Y hablaba mirando a lo lejos, con cierta vaguedad conocida de Maltrana como precursora de un chaparrón de divagaciones.
– ¡Zaratustra, que te remontas! – exclamó el joven – . No nos aplastes con tus incoherencias filosóficas.
– Bueno estoy para remontarme. No he podido dormir en toda la noche… Estas malditas piernas; el reúma, que se me agarra a ellas como un perro rabioso. ¡Qué tiempo! Y lo peor es que durará toda esta luna. Ya sabes, Isidrillo, que yo entiendo de tales cosas. Nada de librotes, ni compases, ni mapas, como los sabios. He pasado mi vida en el campo, viendo el cielo de noche y de día. Para mí no tiene secretos. Créame usted, señor – añadió dirigiéndose al del fielato – ; el sol es el cuerpo noble, y de él viene todo lo bueno. Pero antes de que llegue hasta nosotros pasa por cuatro cuerpos: el azul, el rojo, el amarillo y el verde. Por eso vemos el arco iris. Según el color que predomina, así es el tiempo. Además, están los ocho vientos; pero éstos sólo los entiende el que los maneja, que es Dios. ¿No es esto cierto y clarísimo? Pues los señores sabios no quieren oírme. He ido muchas veces al Observatorio a dar buenos consejos, y no me dejan pasar de la puerta, diciendo que ya tienen quien recoja la basura. Así anda todo en este país. No se ocupa nadie de las cosas del cielo, y en el cielo está el pan. Sin lluvia no hay agricultura, y la agricultura es la más noble profesión del país. Hay que protegerla; hay que ayudar al mediano; que gaste el de arriba, ya que tiene, pero que no sea todo para él…
Maltrana interrumpió al viejo. Era capaz de permanecer allí toda la mañana si seguían escuchándolo. Le esperarían sus parroquianos; su ayudante, el Bobo, lanzábale miradas de impaciencia; el pobre Coleta aguardaba a que le dejase subir en el carro para ir a Madrid.
– Sube, vida perdurable – dijo Polo con vocecilla misericordiosa.

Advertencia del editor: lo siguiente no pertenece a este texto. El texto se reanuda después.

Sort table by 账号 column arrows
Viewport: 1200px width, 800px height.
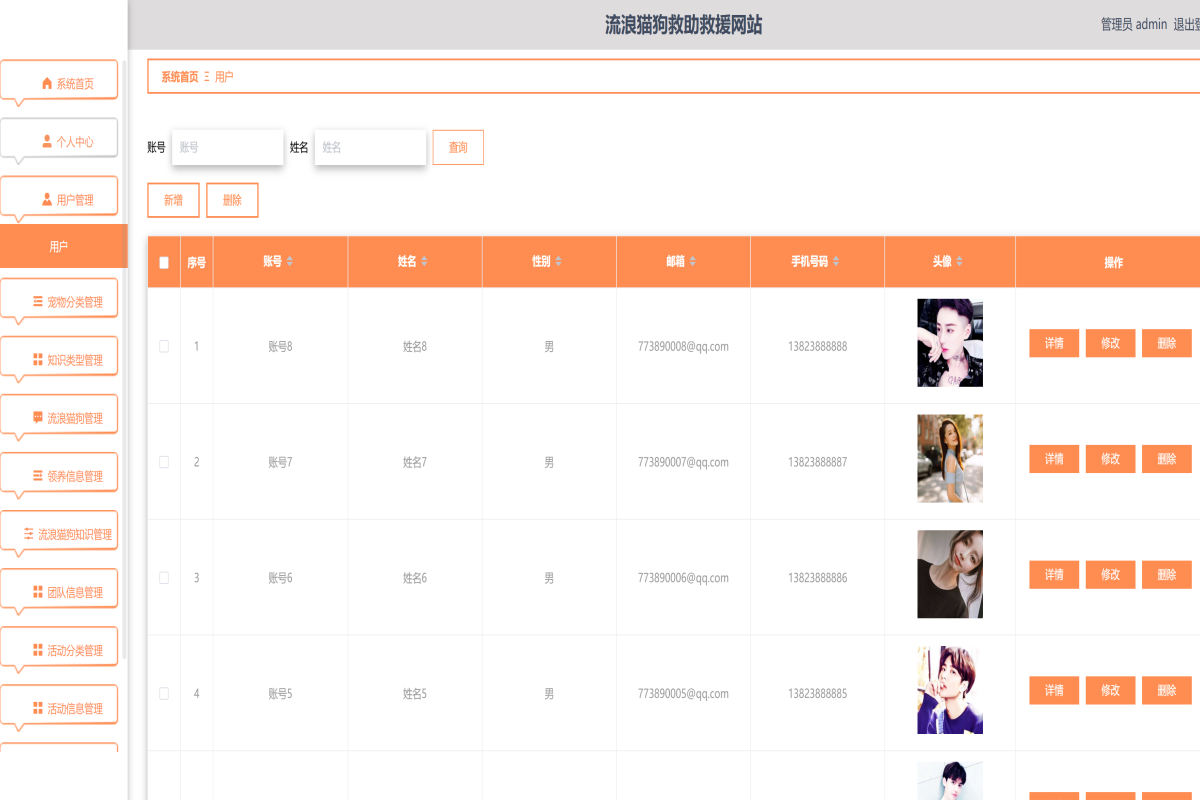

El borracho se encaramó en el vehículo, arrastrando su saco vacío, y Zaratustra tiró de las riendas, haciendo salir a la mula oblicuamente para ganar el centro del camino.
– Adiós – dijo el trapero – . No olvides, Isidrillo, que la abuela te espera. Ve por allá; le darás una alegría a la pobre… Y usted, señor, acuérdese de lo que le dice un viejo que sabe algo. Hay que ayudar al mediano. El mediano es el que da el pan.

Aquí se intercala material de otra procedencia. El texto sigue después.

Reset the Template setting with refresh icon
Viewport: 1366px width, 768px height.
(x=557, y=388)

Hablaba con la cabeza vuelta hacia el fielato, tirando de las riendas a la mula, sin ver adónde marchaba ésta. El carro chocó con un tranvía que acababa de detenerse en la glorieta de los Cuatro Caminos. La punta de una de sus barras hizo saltar del vagón varias costras de barniz y una ligera astilla.
Los empleados prorrumpieron en imprecaciones y echaron pie a tierra, insultando a Zaratustra.
Corrió la gente, aproximáronse los del fielato, y se formó un gran círculo de curiosos en torno del carro y de los que agitaban sus brazos increpando al trapero.
– No hay que enfadarse, caballeros – dijo el viejo con vocecilla triste – . Ya sé lo que es esto: tómenme ustedes el nombre.